▶ Textauszug:
Deutschland

Kurzarbeitergeld bis Ende 2021 verlängert, Vorschläge der Opposition bei Wahlrechtsreform übergangen

Nach dem Koalitionsausschuss steht fest: Das Kurzarbeitergeld soll auf zwei Jahre verlängert werden. Das Überbrückungsgeld für Unternehmen soll anstatt nur bis Ende August nun doch bis Ende des Jahres laufen. Vorschläge der Opposition für die Wahlrechtsreform blieben außen vor.
Kurzarbeitergeld bis Ende 2021 verlängert, Vorschläge der Opposition bei Wahlrechtsreform übergangenQuelle: www.globallookpress.com © Hayoung Jeon / Pool

Von der Grundsicherung über die Kinderbetreuung und Pflege bis hin zur Bildungsoffensive und zum Insolvenzrecht lag ein riesiges Corona-Paket zu besprechender und zu beschließenden Themen auf dem Tisch des Koalitionsausschusses. Die Ausschusssitzung dauerte bis in den Abend. Das Kurzarbeitergeld und die Wahlrechtsreform waren die beiden Kernthemen des Pakets.

Kurzarbeitergeld

Wirtschaftsverbände würdigen zwar die Verlängerung des Kurzarbeitergeldes als wichtiges Signal in der Krise. Denn Unternehmen in Deutschland können Jobs in der Corona-Krise weiter durch erleichterte Kurzarbeit absichern. Diese soll von regulär 12 auf bis zu 24 Monate erweitert werden. Die verlängerte Bezugsdauer soll für Betriebe gelten, die bis zum 31. Dezember 2020 Kurzarbeit eingeführt haben. Längstens soll das Kurzarbeitergeld bis zum 31.12.2021 verlängert werden. Damit die Bundesagentur für Arbeit (BA) die Milliardenkosten schultern kann, will die Koalition Steuergeld zuschießen.

Mit der Verlängerung des Kurzarbeitergelds und der Verlängerung der Überbrückungshilfen helfen wir Arbeitnehmern und Mittelstand, diese ernste Krise zu überstehen und Arbeitsplätze zu erhalten.", sagte Bundeswirtschaftsminister Peter Altmaier (CDU) am Mittwoch in Berlin. 

Auch staatliche Hilfen für kleine und mittlere Unternehmen sollen länger laufen als bisher geplant.

Arbeitsminister Hubertus Heil (SPD) verteidigte die geplante Verlängerung des Kurzarbeitergeldes ebenfalls:

Wir haben mit der tiefsten Wirtschaftskrise unserer Generation zu tun und die wird nicht ab dem 1. Januar vorbei sein", sagte er im Deutschlandfunk.

Sicher sei das sehr kostspielig, doch die Rückkehr von Massenarbeitslosigkeit wäre wirtschaftlich und gesellschaftlich um ein Vielfaches teurer, betonte Heil.

▶ Vorliegende Angaben:
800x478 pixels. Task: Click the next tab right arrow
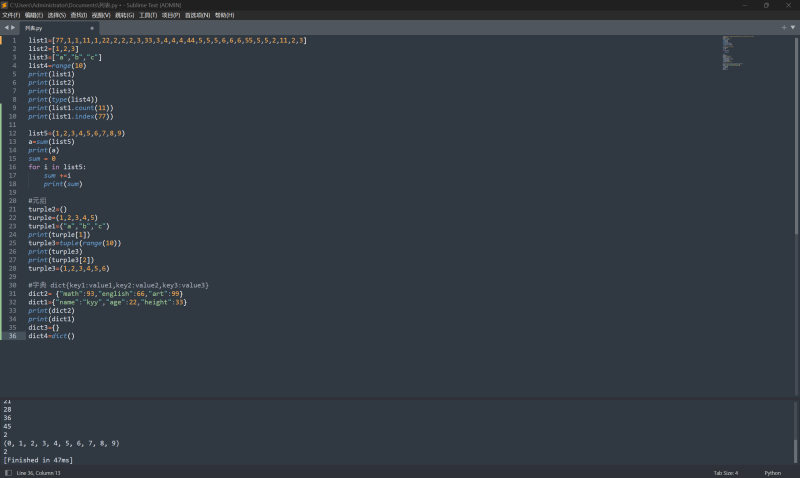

* * *

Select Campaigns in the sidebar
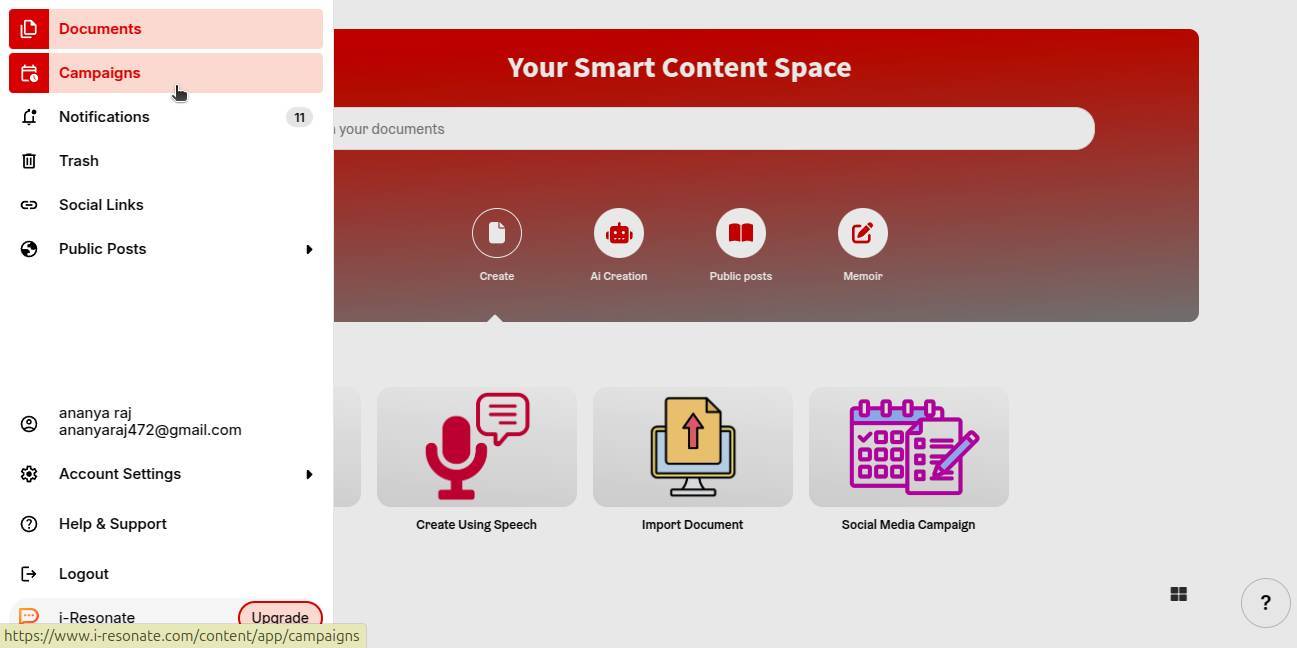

▶ Aufgaben:
(1) Beantworte anhand des Artikels über das Kurzarbeitergeld:
(a) Auf bis zu wie viele Monate soll die erleichterte Kurzarbeit erweitert werden?
(b) Bis wann soll das Überbrückungsgeld für Unternehmen jetzt laufen?
(c) In welchem Sender äußerte sich Hubertus Heil?
(2) Übersetze den Satz „Die Ausschusssitzung dauerte bis in den Abend.“ aus dem Artikel über das Kurzarbeitergeld ins Englische.
(3) Setze bitte den Artikel über das Kurzarbeitergeld nach seinem letzten Satz fort.
Die Zeilen oben stehen für sich und gehören nicht zum Artikel über das Kurzarbeitergeld.

▶ Lösungen:
(1)
(a) Auf bis zu 24 Monate (statt regulär 12).
(b) Bis Ende des Jahres.
(c) Im Deutschlandfunk.

(2) The committee meeting lasted into the evening.

(3)
Das Kurzarbeitergeld wird auf 70 beziehungsweise 77 Prozent ab dem vierten Monat und auf 80 beziehungsweise 87 Prozent ab dem siebten Monat erhöht. Diese Regeln sollen bis 31. Dezember 2021 für alle verlängert werden, deren Anspruch auf Kurzarbeitergeld bis zum 31. März 2021 entstanden ist. Regulär beträgt das Kurzarbeitergeld 60 Prozent des ausgefallenen Nettolohns, für Berufstätige mit Kindern 67 Prozent. Damit die Bundesagentur für Arbeit die Milliardenkosten für Kurzarbeit schultern kann, will die Koalition Steuergeld locker machen – und zwar als Zuschuss und nicht als Darlehen.

Arbeitsminister Heil rechnet mit einem Bedarf an Bundeszuschüssen aus Steuermitteln an die Bundesagentur in Höhe von rund zehn Milliarden Euro. Damit solle die BA handlungsfähig bleiben und Beitragssatzsprünge für Beschäftigte und Arbeitnehmer verhindert werden, sagte Heil. Die BA-Rücklagen von einst 26 Milliarden Euro seien noch nicht aufgebraucht, würden aber angesichts der Größe der Krise weniger.

Der CDU-Wirtschaftsflügel kritisierte die Vereinbarung dagegen scharf. Der Vorsitzende des Parlamentskreises Mittelstand der Unions-Bundestagsfraktion, Christian von Stetten, nannte die Beschlüsse zum Kurzarbeitergeld realitätsfremd.

Es hätte völlig ausgereicht, nur die Branchen, welche besonders von den staatlichen Beschränkungen betroffen sind, zusätzlich bis Ende 2021 zu schützen.

Die Koalition versuche, Vollbeschäftigung durch planwirtschaftliche Maßnahmen zulasten der nächsten Generation sicherzustellen. Dass die kurzarbeitenden Unternehmen sich nicht an der Finanzierung der Kurzarbeit beteiligen müssten, verleite zu Missbrauch.

Wahlrechtsreform

In einem ersten Schritt soll dem weiteren Anwachsen des Bundestags bei der Wahl 2021 entgegengesteuert werden. Der Deutsche Bundestag hat eine Normgröße von 598 Sitzen. Zurzeit sitzen 709 Abgeordnete im Bundestag. Nach der nächsten Wahl könnten es dann schon mehr als 800 Abgeordnete sein. Schon 2021 sollen aber bis zu drei Überhangmandate nicht mehr ausgeglichen werden. Der genaue Effekt dieser Maßnahme ist aber noch nicht absehbar. Die Anzahl der Wahlbezirke bliebe somit zunächst unangetastet.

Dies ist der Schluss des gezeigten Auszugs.